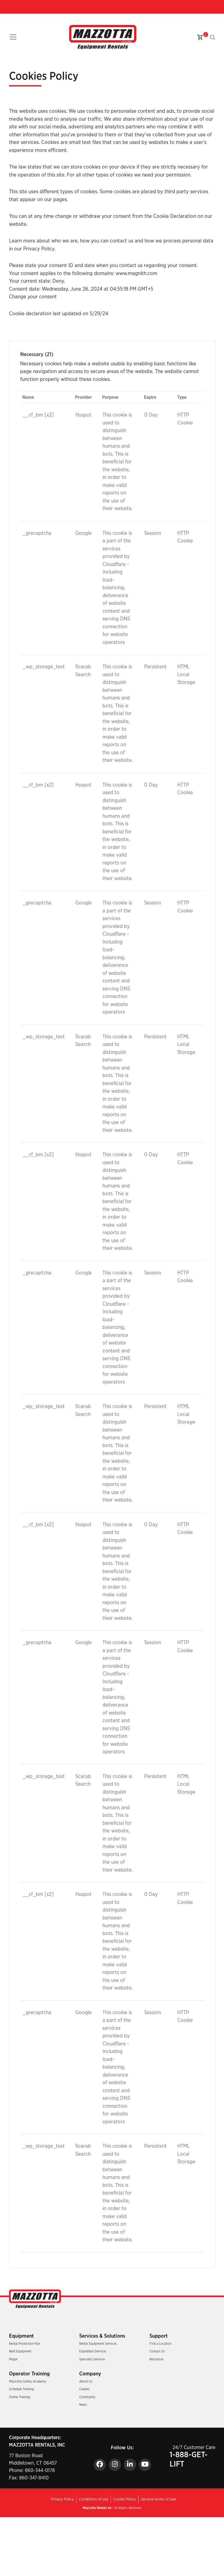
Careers (84, 2389)
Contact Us (157, 2351)
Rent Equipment (20, 2351)
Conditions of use (93, 2499)
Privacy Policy (62, 2499)
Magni (13, 2359)
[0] (200, 37)
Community (87, 2397)
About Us (85, 2381)
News (83, 2404)
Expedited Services (92, 2351)
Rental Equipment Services (98, 2343)
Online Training (19, 2397)
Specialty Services (92, 2359)
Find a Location (160, 2343)
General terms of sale (158, 2499)
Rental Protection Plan (24, 2343)
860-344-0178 (40, 2470)
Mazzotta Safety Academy (27, 2381)
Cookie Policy (124, 2499)
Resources (156, 2359)
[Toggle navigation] (13, 37)
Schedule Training (21, 2389)
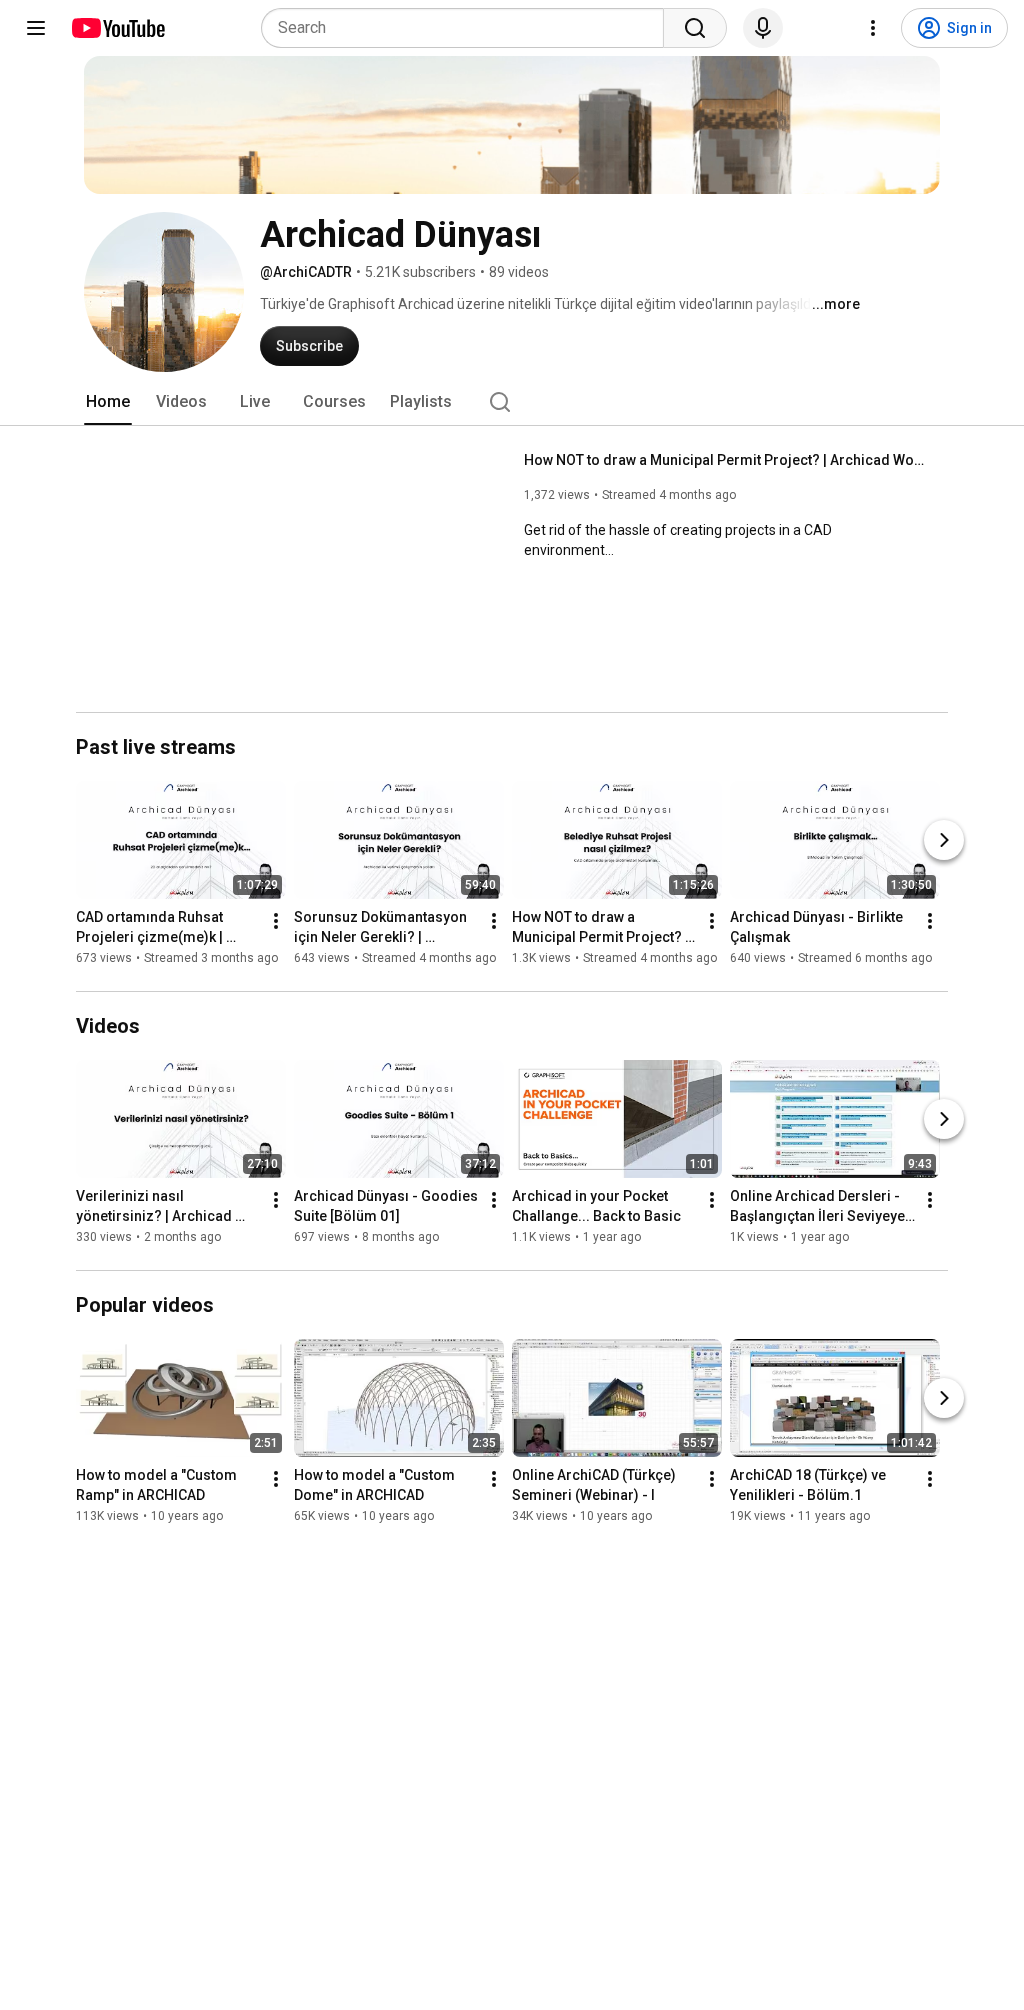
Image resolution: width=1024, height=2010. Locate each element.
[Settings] (873, 28)
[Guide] (36, 28)
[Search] (695, 28)
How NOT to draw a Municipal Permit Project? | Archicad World (724, 460)
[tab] (108, 402)
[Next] (944, 840)
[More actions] (276, 921)
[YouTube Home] (117, 28)
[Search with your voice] (763, 28)
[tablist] (512, 402)
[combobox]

***

#### PROBLEM TO WORK ON:
Where a line of the listing holds "Rental", show that line.

#### ANSWER SPACE:
Rental Equipment Services (98, 2343)
Rental Protection Plan (24, 2343)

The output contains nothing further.